Extracted records —
+===+

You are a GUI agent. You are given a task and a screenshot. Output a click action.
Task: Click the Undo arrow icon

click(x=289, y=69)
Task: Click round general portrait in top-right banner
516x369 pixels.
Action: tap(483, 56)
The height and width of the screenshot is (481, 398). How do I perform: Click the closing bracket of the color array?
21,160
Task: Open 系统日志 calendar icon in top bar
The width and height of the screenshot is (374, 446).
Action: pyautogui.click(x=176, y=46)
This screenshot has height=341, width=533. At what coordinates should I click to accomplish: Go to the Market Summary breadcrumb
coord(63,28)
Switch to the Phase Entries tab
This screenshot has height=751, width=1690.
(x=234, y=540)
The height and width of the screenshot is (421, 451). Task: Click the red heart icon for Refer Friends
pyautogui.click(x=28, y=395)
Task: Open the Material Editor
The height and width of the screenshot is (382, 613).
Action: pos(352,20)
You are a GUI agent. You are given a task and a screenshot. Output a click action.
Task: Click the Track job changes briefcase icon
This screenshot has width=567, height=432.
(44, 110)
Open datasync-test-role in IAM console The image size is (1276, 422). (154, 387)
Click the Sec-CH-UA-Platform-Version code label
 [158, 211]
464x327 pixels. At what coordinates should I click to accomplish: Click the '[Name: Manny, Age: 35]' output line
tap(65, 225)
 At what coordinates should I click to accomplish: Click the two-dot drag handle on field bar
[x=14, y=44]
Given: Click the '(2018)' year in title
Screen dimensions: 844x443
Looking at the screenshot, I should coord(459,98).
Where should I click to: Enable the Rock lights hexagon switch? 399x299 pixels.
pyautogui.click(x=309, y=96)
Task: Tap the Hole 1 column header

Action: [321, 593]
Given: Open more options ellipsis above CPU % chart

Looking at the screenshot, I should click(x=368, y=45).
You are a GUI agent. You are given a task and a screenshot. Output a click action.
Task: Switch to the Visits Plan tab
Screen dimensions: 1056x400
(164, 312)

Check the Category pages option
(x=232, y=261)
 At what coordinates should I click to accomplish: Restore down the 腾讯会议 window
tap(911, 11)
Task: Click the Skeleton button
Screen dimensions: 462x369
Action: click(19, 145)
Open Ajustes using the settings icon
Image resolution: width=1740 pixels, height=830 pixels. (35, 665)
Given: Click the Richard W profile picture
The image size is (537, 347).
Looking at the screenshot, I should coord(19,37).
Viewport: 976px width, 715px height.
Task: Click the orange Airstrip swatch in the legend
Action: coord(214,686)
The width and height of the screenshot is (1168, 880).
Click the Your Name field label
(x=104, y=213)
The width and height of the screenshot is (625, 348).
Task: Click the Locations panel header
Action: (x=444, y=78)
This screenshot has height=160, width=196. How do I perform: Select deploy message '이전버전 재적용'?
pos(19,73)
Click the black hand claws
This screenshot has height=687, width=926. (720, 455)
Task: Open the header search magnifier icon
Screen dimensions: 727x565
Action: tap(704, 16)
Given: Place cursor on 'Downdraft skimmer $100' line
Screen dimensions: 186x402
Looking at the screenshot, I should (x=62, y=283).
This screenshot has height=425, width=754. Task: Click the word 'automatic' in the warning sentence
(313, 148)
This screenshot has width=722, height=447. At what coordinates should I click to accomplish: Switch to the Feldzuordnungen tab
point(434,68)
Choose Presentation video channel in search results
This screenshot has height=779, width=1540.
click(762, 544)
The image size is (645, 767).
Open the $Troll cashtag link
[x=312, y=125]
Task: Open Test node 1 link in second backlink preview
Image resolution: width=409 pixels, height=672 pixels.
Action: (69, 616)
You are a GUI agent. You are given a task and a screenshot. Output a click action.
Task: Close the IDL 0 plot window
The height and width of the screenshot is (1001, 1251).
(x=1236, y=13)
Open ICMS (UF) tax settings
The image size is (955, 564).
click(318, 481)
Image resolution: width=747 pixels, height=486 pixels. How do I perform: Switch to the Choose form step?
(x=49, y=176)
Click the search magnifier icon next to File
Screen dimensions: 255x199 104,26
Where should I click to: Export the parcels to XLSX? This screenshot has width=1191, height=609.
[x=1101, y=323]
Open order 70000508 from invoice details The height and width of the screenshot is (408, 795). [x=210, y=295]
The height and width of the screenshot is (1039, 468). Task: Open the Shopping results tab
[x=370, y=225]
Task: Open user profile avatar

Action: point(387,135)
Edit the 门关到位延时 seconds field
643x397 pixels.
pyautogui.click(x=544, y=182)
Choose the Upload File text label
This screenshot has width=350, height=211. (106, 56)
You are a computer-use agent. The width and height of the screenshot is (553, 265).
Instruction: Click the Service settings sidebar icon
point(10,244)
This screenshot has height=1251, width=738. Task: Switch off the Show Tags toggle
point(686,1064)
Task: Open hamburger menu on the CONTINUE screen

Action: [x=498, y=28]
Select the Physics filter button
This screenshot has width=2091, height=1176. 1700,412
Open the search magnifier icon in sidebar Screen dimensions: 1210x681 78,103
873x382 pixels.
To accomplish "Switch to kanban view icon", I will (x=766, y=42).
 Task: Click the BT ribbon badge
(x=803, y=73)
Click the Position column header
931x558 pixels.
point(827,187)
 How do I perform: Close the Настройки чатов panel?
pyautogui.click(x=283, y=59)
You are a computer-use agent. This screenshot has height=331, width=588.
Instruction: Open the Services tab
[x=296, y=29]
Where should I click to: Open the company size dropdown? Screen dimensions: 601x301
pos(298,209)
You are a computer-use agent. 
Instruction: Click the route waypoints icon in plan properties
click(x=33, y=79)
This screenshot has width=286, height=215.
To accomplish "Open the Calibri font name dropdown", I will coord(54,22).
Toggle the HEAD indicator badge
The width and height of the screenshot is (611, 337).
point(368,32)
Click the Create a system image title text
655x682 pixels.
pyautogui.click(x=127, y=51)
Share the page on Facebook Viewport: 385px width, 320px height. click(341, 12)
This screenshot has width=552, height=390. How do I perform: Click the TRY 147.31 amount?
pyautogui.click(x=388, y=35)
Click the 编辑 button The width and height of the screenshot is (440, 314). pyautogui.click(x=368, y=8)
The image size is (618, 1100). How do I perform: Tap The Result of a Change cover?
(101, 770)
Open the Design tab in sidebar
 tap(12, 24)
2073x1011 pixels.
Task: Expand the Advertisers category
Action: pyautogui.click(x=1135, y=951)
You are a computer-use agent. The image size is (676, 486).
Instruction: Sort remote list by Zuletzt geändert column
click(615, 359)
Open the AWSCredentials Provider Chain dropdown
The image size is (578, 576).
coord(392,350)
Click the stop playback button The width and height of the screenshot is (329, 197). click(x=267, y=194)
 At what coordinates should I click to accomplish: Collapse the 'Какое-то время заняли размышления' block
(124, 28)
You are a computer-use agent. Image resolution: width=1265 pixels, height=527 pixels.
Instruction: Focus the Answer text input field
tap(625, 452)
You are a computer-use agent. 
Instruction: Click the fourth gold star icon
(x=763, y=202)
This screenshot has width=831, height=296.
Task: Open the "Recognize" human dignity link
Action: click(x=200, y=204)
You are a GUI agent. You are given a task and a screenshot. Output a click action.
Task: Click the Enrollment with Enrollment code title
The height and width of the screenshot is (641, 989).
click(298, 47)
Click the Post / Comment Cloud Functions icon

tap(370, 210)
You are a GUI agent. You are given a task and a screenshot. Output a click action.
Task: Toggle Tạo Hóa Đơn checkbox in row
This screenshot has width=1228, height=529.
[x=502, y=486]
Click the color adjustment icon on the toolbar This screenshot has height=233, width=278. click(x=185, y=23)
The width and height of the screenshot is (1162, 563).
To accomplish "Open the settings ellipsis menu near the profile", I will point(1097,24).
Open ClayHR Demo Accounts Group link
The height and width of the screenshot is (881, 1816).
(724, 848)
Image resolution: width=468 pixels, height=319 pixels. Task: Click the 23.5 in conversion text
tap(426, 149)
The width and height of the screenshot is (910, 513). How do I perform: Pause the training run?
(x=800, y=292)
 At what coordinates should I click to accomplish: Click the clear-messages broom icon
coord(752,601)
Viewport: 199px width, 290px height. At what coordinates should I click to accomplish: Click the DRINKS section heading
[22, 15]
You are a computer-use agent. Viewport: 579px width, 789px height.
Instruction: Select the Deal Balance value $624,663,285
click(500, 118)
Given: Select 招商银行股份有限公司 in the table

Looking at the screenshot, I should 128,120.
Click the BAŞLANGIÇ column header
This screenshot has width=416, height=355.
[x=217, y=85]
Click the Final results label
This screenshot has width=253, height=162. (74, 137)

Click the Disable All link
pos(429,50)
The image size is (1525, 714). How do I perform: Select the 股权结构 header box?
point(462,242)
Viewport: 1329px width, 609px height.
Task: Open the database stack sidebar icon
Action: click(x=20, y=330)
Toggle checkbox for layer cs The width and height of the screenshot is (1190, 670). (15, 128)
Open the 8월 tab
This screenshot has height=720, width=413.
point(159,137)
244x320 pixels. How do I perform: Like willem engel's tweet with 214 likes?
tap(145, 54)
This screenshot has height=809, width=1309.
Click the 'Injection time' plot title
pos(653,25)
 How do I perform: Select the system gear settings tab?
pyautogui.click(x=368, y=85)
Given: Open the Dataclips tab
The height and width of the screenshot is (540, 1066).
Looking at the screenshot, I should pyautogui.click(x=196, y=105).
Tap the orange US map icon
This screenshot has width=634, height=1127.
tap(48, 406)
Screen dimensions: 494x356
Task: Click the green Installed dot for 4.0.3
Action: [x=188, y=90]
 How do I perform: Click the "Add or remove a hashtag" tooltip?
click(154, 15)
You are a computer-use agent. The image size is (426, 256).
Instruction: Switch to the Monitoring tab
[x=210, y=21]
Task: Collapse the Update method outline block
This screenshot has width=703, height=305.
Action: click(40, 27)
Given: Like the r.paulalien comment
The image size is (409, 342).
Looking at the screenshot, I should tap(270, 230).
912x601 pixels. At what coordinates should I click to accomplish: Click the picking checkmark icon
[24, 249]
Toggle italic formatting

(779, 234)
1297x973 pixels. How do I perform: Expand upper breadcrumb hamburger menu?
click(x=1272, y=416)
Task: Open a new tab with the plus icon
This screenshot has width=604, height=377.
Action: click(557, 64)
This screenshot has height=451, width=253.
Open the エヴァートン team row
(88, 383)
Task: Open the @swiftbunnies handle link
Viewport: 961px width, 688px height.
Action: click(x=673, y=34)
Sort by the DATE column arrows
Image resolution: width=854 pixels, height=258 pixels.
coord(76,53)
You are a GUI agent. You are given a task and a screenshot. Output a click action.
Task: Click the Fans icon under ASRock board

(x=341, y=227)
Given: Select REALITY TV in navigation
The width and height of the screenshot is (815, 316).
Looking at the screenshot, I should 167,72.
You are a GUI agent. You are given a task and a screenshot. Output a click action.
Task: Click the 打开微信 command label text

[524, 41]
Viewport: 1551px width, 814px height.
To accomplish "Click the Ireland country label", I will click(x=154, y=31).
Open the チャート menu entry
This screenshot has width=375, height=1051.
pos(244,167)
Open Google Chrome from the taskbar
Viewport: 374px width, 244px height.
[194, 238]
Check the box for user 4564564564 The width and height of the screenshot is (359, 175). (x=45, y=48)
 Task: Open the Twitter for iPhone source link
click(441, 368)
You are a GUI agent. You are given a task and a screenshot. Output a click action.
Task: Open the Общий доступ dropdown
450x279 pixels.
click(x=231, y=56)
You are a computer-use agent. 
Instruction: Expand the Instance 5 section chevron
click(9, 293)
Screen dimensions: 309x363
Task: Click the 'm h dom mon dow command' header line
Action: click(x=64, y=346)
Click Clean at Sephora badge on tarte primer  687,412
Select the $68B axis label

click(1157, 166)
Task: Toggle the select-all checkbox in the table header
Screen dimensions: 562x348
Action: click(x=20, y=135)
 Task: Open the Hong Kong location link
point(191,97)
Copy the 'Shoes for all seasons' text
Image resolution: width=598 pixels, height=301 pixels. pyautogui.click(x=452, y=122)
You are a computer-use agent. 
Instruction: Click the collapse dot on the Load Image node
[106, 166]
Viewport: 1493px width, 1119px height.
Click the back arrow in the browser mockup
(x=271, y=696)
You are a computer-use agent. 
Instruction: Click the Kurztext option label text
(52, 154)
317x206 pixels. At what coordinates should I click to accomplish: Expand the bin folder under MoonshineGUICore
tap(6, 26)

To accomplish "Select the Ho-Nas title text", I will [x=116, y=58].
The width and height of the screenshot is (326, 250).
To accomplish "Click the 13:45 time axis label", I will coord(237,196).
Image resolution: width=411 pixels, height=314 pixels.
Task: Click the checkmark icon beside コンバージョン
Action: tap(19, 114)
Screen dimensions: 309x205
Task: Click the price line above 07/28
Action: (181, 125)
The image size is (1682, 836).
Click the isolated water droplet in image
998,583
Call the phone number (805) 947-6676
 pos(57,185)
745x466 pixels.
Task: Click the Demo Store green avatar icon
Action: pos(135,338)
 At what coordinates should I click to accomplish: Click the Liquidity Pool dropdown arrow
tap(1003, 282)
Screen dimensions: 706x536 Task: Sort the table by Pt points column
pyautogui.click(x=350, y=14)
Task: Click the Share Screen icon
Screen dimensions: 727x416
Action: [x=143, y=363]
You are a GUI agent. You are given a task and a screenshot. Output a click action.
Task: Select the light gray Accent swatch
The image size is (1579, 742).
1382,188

+===+

Task directions —
Express everything in the material from the line containing "The image size is (618, 1100)." down to the line containing "[x=502, y=486]", both included, as a numbered list with blank lines left out.

Output for this task —
1. The image size is (618, 1100). How do I perform: Tap The Result of a Change cover?
2. (101, 770)
3. Open the Design tab in sidebar
4.  tap(12, 24)
5. 2073x1011 pixels.
6. Task: Expand the Advertisers category
7. Action: pyautogui.click(x=1135, y=951)
8. You are a computer-use agent. The image size is (676, 486).
9. Instruction: Sort remote list by Zuletzt geändert column
10. click(615, 359)
11. Open the AWSCredentials Provider Chain dropdown
12. The image size is (578, 576).
13. coord(392,350)
14. Click the stop playback button The width and height of the screenshot is (329, 197). click(x=267, y=194)
15.  At what coordinates should I click to accomplish: Collapse the 'Какое-то время заняли размышления' block
16. (124, 28)
17. You are a computer-use agent. Image resolution: width=1265 pixels, height=527 pixels.
18. Instruction: Focus the Answer text input field
19. tap(625, 452)
20. You are a computer-use agent. 
21. Instruction: Click the fourth gold star icon
22. (x=763, y=202)
23. This screenshot has width=831, height=296.
24. Task: Open the "Recognize" human dignity link
25. Action: click(x=200, y=204)
26. You are a GUI agent. You are given a task and a screenshot. Output a click action.
27. Task: Click the Enrollment with Enrollment code title
28. The height and width of the screenshot is (641, 989).
29. click(298, 47)
30. Click the Post / Comment Cloud Functions icon
31. tap(370, 210)
32. You are a GUI agent. You are given a task and a screenshot. Output a click action.
33. Task: Toggle Tạo Hóa Đơn checkbox in row
34. This screenshot has width=1228, height=529.
35. [x=502, y=486]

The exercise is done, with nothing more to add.